En reprenant à son compte l’irréelle distinction entre père « biologique » et père « symbolique », le chef de l’Etat français remet en cause la paternité, l’ordre naturel et le bon sens. 

Les mots ont-ils encore un sens ? A écouter le récit de l’échange entre la présidente des Associations familiales catholiques (Afc) et le chef de l’Etat, le 26 janvier 2020, il est permis d’en douter. 

Invitée selon ses termes « in extremis », trois jours avant l’anniversaire de la ratification de la convention internationale des droits de l’enfant, Pascale Morinière accepte de se rendre à l’Elysée, dubitative : « c’est quelque chose d’incohérent d’être invitée à un tel événement, alors que la même semaine a lieu le vote du Sénat sur l’article 1 de la nouvelle loi de bioéthique qui prive délibérément des enfants de père, et permet la procréation médicalement assistée (PMA) pour les femmes seules et les couples de femmes », explique la présidente des Afc. 

Cette dernière rapporte l’« échange ‘abracadabrantesque’ » qui s’est déroulé, avec le chef de l’Etat, en présence de plusieurs témoins, durant la soirée. Selon Emmanuel Macron, la paternité se composerait de deux dimensions : le père « génétique » et le père « symbolique ». Quant au père « symbolique », il s’agirait pour le président d’une fonction pouvant être assumée par n’importe qui. 

L’échange prend alors un tour surréaliste : « votre problème - ne craint pas d’affirmer le président français - c’est que vous croyez qu’un père, c’est forcément un mâle ». Et d’appuyer son opinion sur l’avis de « l’ensemble des psychanalystes » consultés, selon lesquels il n’y aurait pas de « superposition » entre les hommes et les pères. Comprenne qui pourra. 

« Si nous n’avons plus les mêmes mots, comment pouvons-nous appartenir à une même société ? » réagit Pascale Morinière, interrogée par l’hebdomadaire Famille Chrétienne. 

Un souci de sémantique que ne semble pas non plus partager la ministre de la Santé, Agnès Buzyn, qui déclarait le 24 septembre 2019 : « Un père, cela peut être une femme, évidemment. Cela peut être une altérité qui est trouvée ailleurs dans la famille. On le voit, cela peut être des oncles, […] une grand-mère. Je crois que les enfants ont besoin d’amour, tout nous démontre aujourd’hui que ce qui compte c’est la sérénité autour de l’enfant et cela, toutes les familles peuvent le garantir ». 

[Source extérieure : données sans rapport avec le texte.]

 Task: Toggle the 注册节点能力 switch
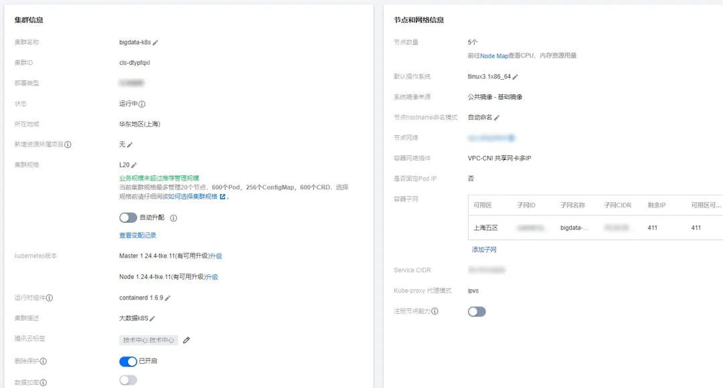pyautogui.click(x=477, y=311)
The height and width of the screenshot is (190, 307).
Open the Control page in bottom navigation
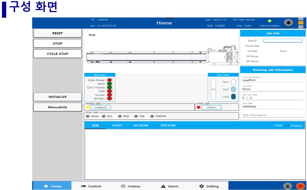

Mme Buzyn a sans doute oublié ses cours de pédiatrie et de psychologie clinique. Tout le corps médical reconnaît aujourd’hui que les fonctions paternelle et maternelle ne sont pas interchangeables. Et que de nombreux troubles constatés chez les enfants de divorcés s’expliquent de cette façon. Quant aux psychanalystes, il n’y a plus qu’en France où ils aient encore du crédit auprès du pouvoir. 

Comme la “famille” ne désigne plus rien de stable depuis que de multiples lois l’ont déconstruite, il ne faut pas s’étonner que les mots ne veuillent plus rien dire, pas plus que la parole politique, la cité, la civilisation et l’ordre du bien commun.